(Records provided):

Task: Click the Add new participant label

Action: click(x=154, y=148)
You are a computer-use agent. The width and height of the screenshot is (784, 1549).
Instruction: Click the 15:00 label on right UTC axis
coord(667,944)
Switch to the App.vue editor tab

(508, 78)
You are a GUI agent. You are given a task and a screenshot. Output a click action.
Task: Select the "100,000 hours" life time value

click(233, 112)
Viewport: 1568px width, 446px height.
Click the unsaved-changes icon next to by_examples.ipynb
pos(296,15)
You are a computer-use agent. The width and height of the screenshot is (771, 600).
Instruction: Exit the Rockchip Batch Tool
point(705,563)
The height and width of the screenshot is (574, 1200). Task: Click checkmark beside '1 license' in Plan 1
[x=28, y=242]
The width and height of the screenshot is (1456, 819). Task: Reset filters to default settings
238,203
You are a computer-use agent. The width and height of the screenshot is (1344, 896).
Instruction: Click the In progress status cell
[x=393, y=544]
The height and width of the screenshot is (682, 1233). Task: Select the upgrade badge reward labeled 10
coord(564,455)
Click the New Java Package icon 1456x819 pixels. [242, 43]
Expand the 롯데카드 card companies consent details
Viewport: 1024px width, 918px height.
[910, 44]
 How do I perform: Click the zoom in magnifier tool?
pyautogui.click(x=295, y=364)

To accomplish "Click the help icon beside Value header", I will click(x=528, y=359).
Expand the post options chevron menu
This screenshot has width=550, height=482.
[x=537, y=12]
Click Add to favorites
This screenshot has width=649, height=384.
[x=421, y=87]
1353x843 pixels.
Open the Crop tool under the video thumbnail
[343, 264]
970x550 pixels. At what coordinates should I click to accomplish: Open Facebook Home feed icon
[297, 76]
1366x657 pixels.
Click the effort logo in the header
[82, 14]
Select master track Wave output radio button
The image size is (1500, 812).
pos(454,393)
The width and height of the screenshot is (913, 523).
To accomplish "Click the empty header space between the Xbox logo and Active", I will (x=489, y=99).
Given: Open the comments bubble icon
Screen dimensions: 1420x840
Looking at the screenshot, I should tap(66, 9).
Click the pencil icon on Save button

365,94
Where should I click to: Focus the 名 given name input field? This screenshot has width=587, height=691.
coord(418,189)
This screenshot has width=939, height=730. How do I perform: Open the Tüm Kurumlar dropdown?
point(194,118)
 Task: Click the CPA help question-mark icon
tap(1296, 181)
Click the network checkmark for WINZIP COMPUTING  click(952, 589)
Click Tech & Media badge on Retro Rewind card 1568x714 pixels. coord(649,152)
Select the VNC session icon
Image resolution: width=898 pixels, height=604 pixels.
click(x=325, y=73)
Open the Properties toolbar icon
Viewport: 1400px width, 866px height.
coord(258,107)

(What is expected): Reproduce only the lines between the line containing "1353x843 pixels." and the last line of the records, those two lines included, exactly.

(Solution to this exercise):
1353x843 pixels.
Open the Crop tool under the video thumbnail
[343, 264]
970x550 pixels. At what coordinates should I click to accomplish: Open Facebook Home feed icon
[297, 76]
1366x657 pixels.
Click the effort logo in the header
[82, 14]
Select master track Wave output radio button
The image size is (1500, 812).
pos(454,393)
The width and height of the screenshot is (913, 523).
To accomplish "Click the empty header space between the Xbox logo and Active", I will (x=489, y=99).
Given: Open the comments bubble icon
Screen dimensions: 1420x840
Looking at the screenshot, I should tap(66, 9).
Click the pencil icon on Save button

365,94
Where should I click to: Focus the 名 given name input field? This screenshot has width=587, height=691.
coord(418,189)
This screenshot has width=939, height=730. How do I perform: Open the Tüm Kurumlar dropdown?
point(194,118)
 Task: Click the CPA help question-mark icon
tap(1296, 181)
Click the network checkmark for WINZIP COMPUTING  click(952, 589)
Click Tech & Media badge on Retro Rewind card 1568x714 pixels. coord(649,152)
Select the VNC session icon
Image resolution: width=898 pixels, height=604 pixels.
click(x=325, y=73)
Open the Properties toolbar icon
Viewport: 1400px width, 866px height.
coord(258,107)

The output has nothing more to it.